▶ _WHAT TO WORK ON_
Begin the copy at the line that contains "Image resolution: width=467", end it at the last line of the entries below, keep every word exact, and include no pictures.

Stored data entries
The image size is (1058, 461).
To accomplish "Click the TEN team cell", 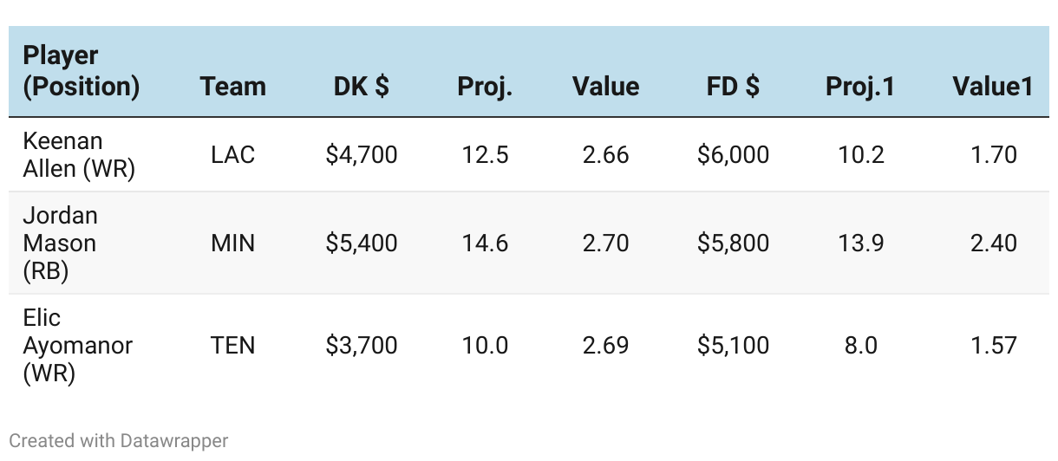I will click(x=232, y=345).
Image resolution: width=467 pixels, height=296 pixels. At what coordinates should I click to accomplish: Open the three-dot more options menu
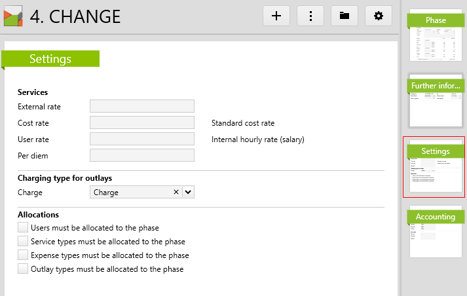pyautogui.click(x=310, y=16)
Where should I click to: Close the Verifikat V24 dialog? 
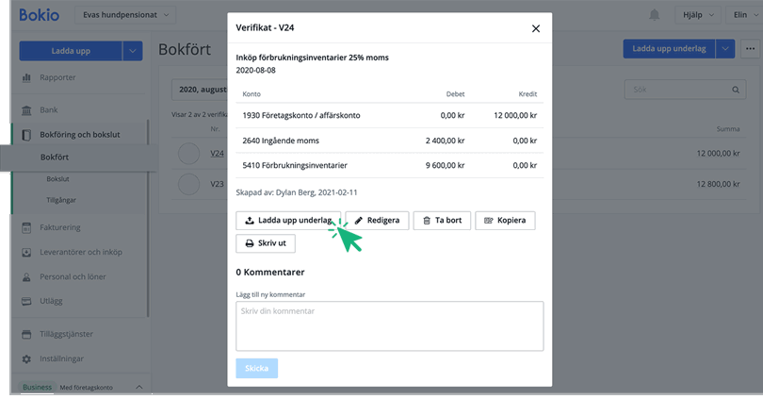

▶ _RESPONSE BOX_
Image resolution: width=467 pixels, height=296 pixels. At what coordinates should I click to accomplish: Open the three-dot more options menu
pyautogui.click(x=310, y=16)
Where should I click to: Close the Verifikat V24 dialog? 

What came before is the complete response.